Instructions for the task
Reproduce the rows below verbatim, from the first row through the line that contains "pos(180,348)", including both ends, and leave out the pictures.

Information provided
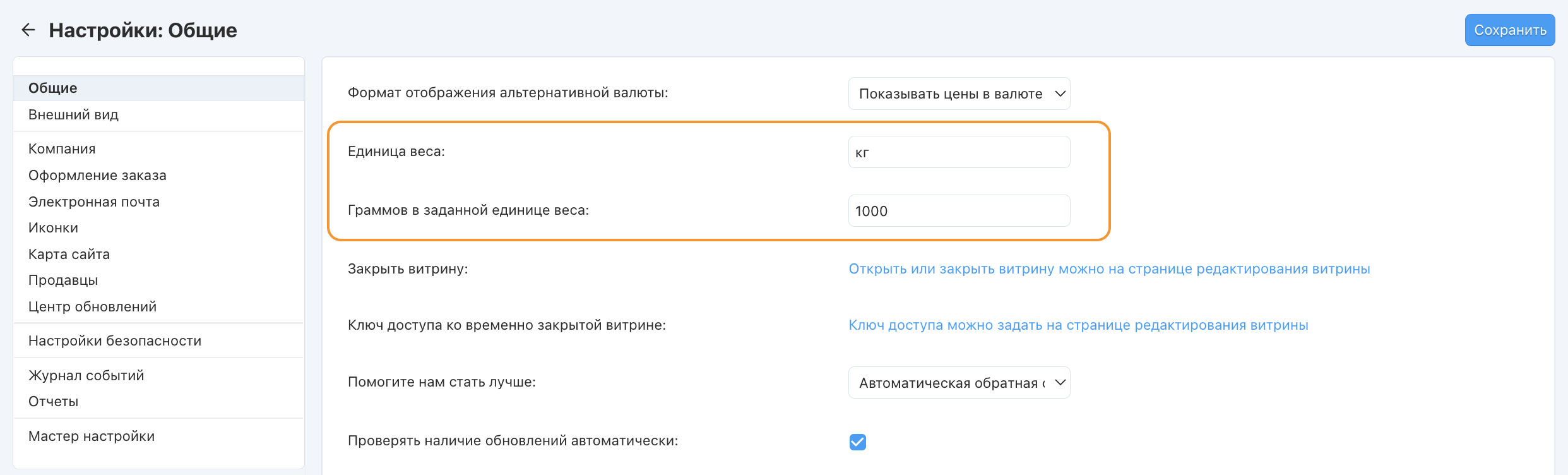Viewport: 1568px width, 475px height.
Task: Open alternative currency format dropdown
Action: [958, 93]
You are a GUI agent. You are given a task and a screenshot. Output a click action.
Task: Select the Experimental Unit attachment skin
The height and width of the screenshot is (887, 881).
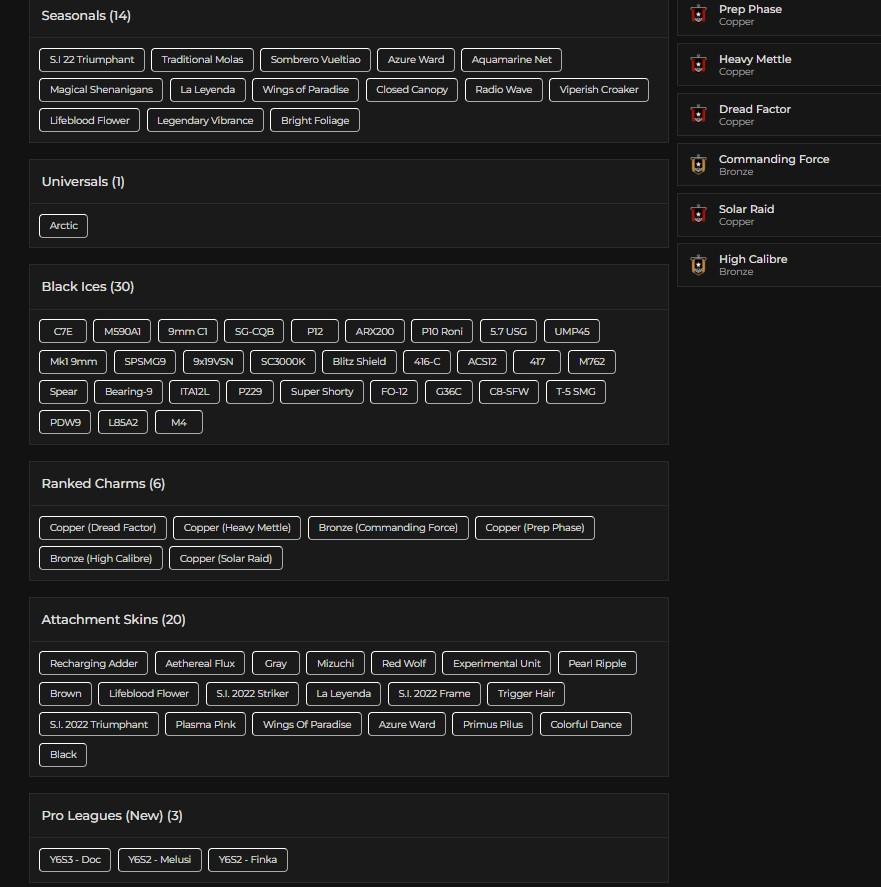(x=496, y=664)
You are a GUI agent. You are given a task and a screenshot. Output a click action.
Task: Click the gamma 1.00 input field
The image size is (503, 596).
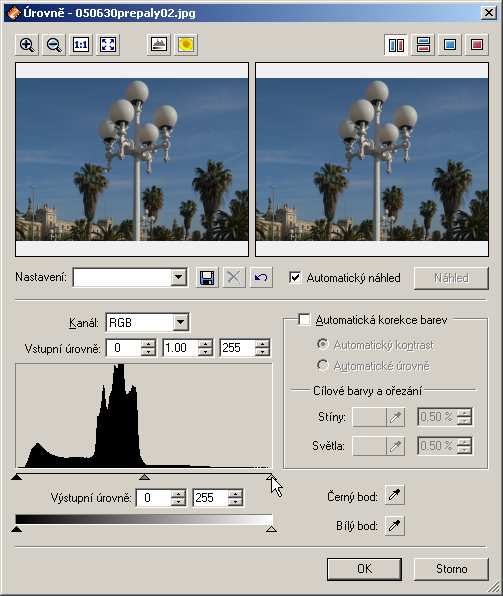pos(180,348)
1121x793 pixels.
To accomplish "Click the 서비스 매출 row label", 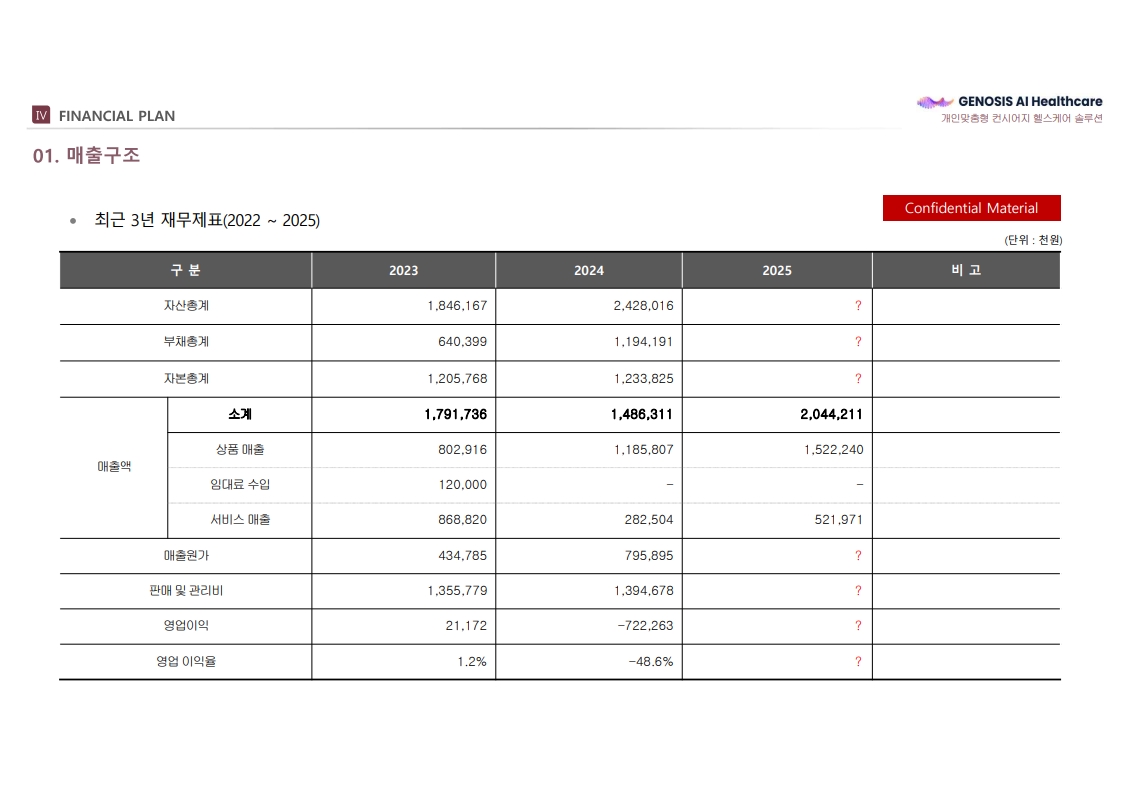I will pyautogui.click(x=239, y=520).
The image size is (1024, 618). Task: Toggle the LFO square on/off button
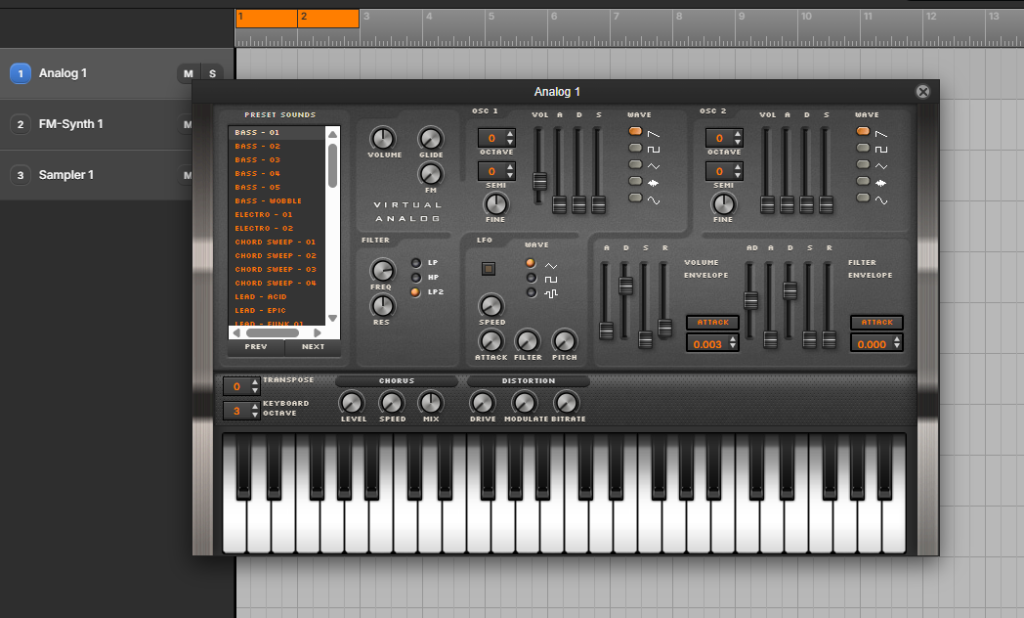(x=488, y=268)
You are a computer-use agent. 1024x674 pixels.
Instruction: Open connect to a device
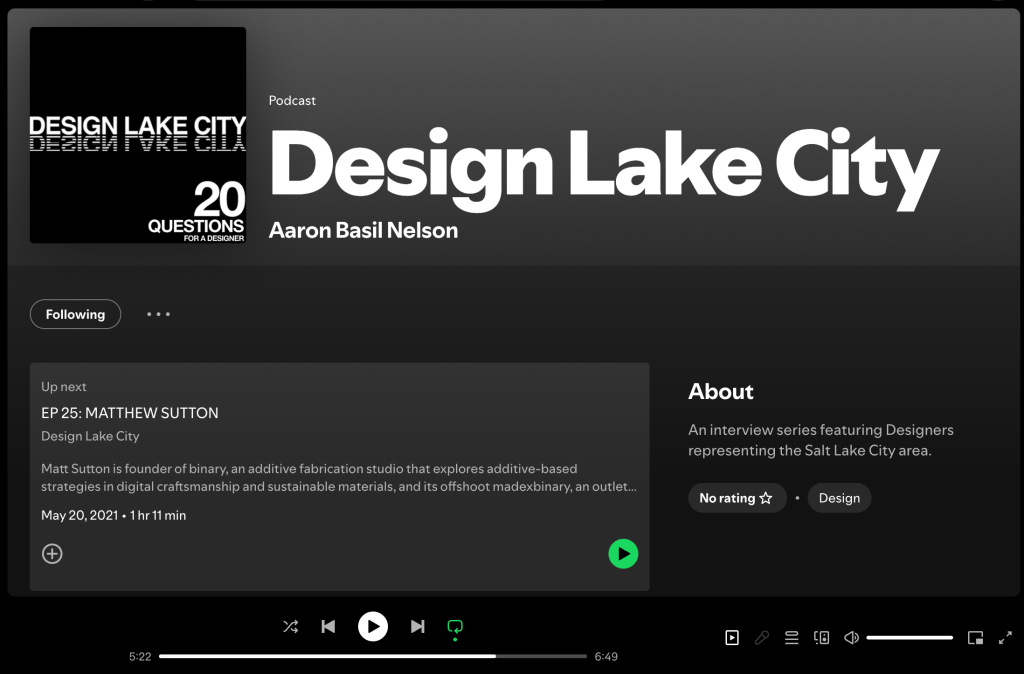coord(822,638)
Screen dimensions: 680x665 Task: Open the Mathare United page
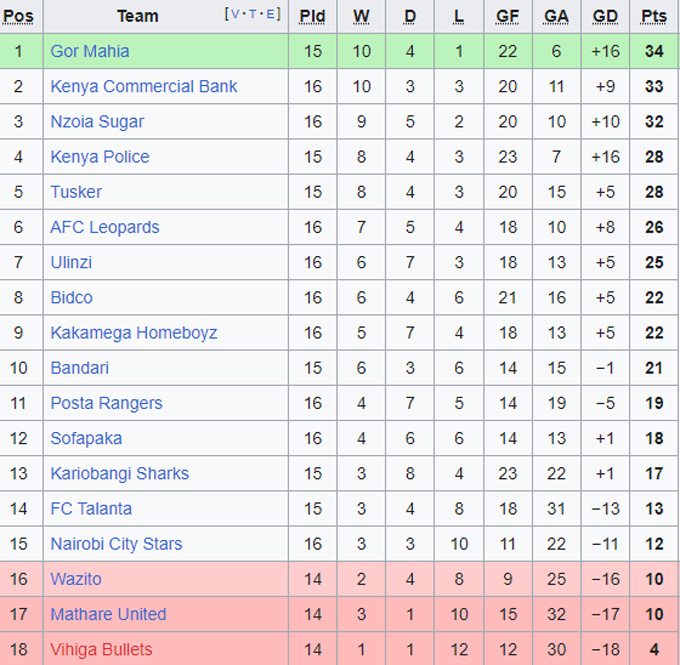coord(108,614)
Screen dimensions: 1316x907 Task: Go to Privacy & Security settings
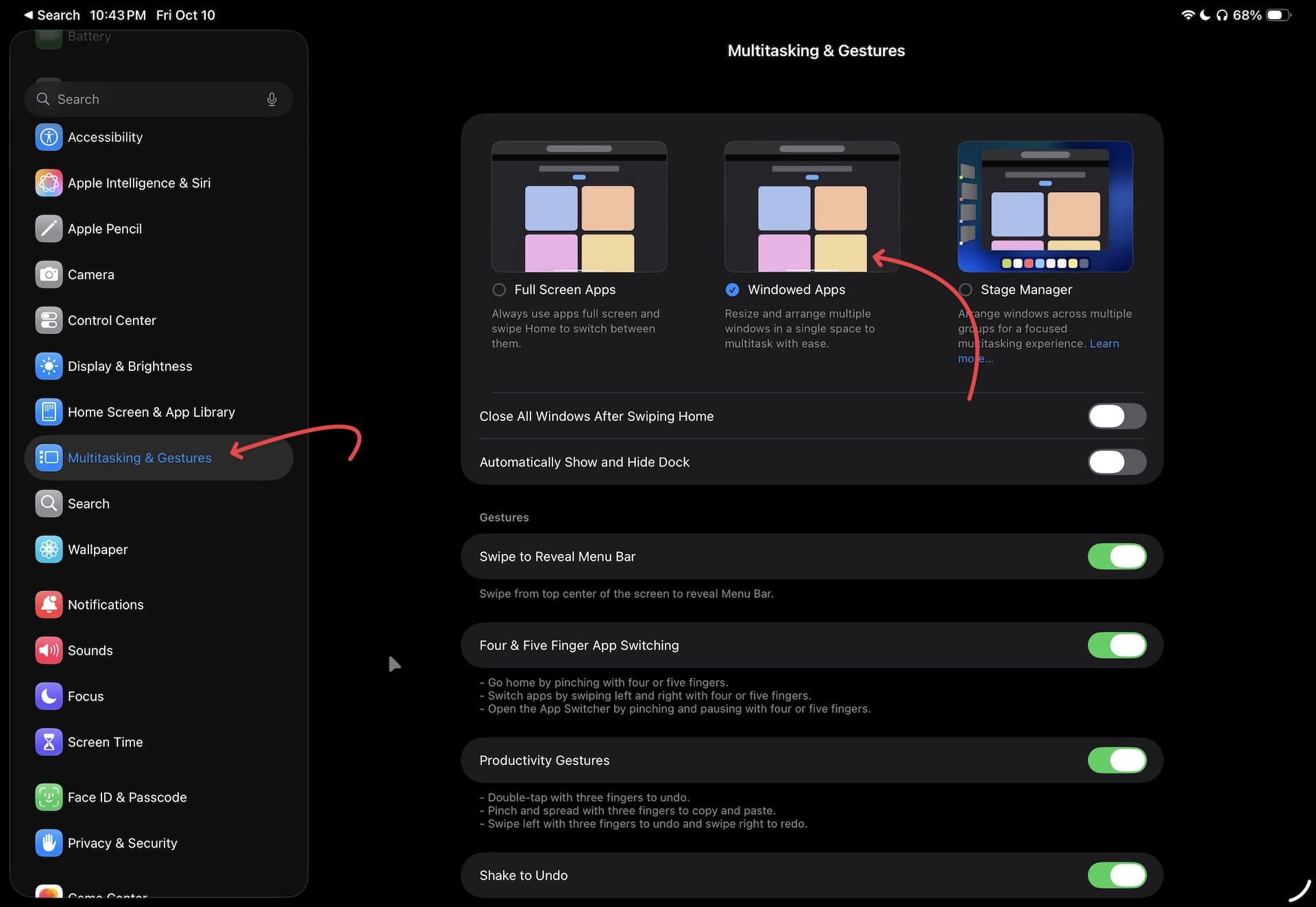point(122,843)
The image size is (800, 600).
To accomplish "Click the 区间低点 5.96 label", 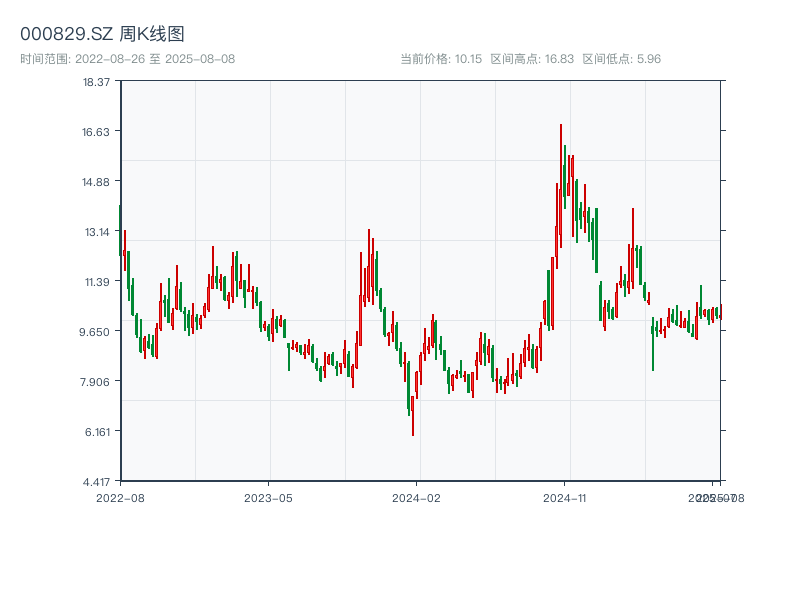I will [621, 59].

Full response
Viewport: 1568px width, 475px height.
Task: Open alternative currency format dropdown
Action: [958, 93]
You are a GUI agent. You are given a task and a screenshot. Output a click action.
Task: Select the Experimental Unit attachment skin
The height and width of the screenshot is (887, 881).
(x=496, y=664)
You are a GUI agent. You are given a task and a screenshot. Output a click action.
Task: Click the gamma 1.00 input field
The image size is (503, 596).
pos(180,348)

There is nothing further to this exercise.